An article recently in the Argentine journal La Politica confirmed the collapse of talks between the Argentine government and Chinese financiers to help fund $21.6 billion in hydroelectric facilities to be built on the Santa Cruz river. This failure in negotiations is significant since it is one of the first times a Chinese denial of a major loan request by a “strategic partner” has been made public.

Even more importantly, however, the events leading up to the present failure provides important insights regarding how the Chinese style of maintaining a relationship with a partner nation and exercising its influence differs from that of the West. The story, which connects Presidential diplomacy to multi-billion dollar deals over manufactured goods, soy oil, trains, and hydropower, illustrates the nuances, contradictions and complexity of Chinese engagement in Latin America and the Caribbean, and how the Chinese are learning to use their unique type of ‘soft power’ in the region.

The present article is not a story about the Chinese “behaving badly,” but rather, about how it manages a relationship when it does not feel its partner has lived up to its commitments. The story illustrates the Chinese use of informal channels and indirect pressures, rather than public conditions and demands, to achieve their objectives. It shows the Chinese conducting business and international relations in a way that, at once, seeks to "save face" for their partner, while also making their ire felt in powerful, yet subtle ways when they themselves are made to “lose face.”

Finally, this article is a reminder that the dynamics of the China-Latin America engagement is a function of people and human relationships, rather than the interactions between countries or companies.

The present story arguably begins in 2010 as the government of Cristina Fernandez passed an increasing number of legal measures to protect local businessmen by imposing “anti-dumping” penalties on low-priced Chinese manufactured goods which were flooding into the Argentine market, even while earning ever greater revenue from exporting soy oil and other basic agricultural products to the PRC.

In April 2010, in an action officially unrelated to Argentine measures against Chinese manufactured goods, the PRC announced that it would no longer accept Argentine soy oil, due to a previously overlooked level of contamination that it now deemed unacceptable. The potential loss in tax revenue to the Argentine government by the measure was estimated at $600 million per year.

The Argentine government tried multiple channels to persuade the Chinese government to resume acceptance of soy oil shipments, without success, leading to a hastily arranged state visit to the PRC by Argentine President Cristina in July, after having unexpectedly cancelled her prior visit (much to the chagrin of the Chinese) just six months prior.

In traditional Chinese style, with subtlety and saving face for both sides, there was no official mention of the disputes regarding Chinese manufactured goods or Argentine soy in the official agenda. Rather, in the PRC President Fernandez announced an enormous new business opportunity for Chinese companies, resolving the impasse between the two countries by moving in a completely new direction, albeit one very costly for the Argentine government: Argentina would make a major investment in the modernization of its railroad infrastructure, including the country's principal network weaving the country together with its neighbors: the Belgrano-Cargas system. Chinese banks would fund the majority of the $10 billion in new work, while Chinese companies would receive the majority of the construction work, and the contracts for railcars and engines.

Behind the scenes, the key beneficiary of the deal, other than the Chinese, was arguably Franco Macri, with a long history of partnering with Chinese on Argentine investment projects from electronics manufacturing facilities and a Urea plant in Tierra del Fuego, to a contemplated automotive facility. In a remarkable “win-win-win” scenario, it was one of Mr. Macri's companies (in conjunction it is believed with Chinese partners), which held the concession for the Belgrano-Cargas rail system which would benefit from the massive rail modernization investment from the Argentine government, while Chinese banks would benefit from the financing, and Chinese companies would benefit from the construction work and associated engine and railcar sales.

▬▬▬▬▬▬▬▬▬▬

OBJECTIVE. According to the article on China's dealings with Argentina, how much tax revenue per year was Argentina estimated to lose when China stopped accepting Argentine soy oil?

SOURCE MATERIAL.

▬▬▬▬▬▬▬▬▬▬

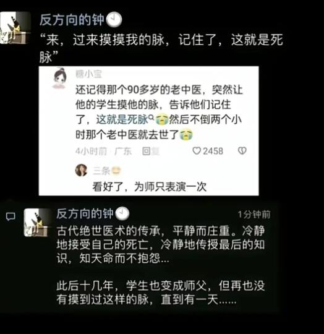This screenshot has height=334, width=324.
Task: Click the 三条 username in reply
Action: coord(101,171)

▬▬▬▬▬▬▬▬▬▬

WORKED SOLUTION. $600 million per year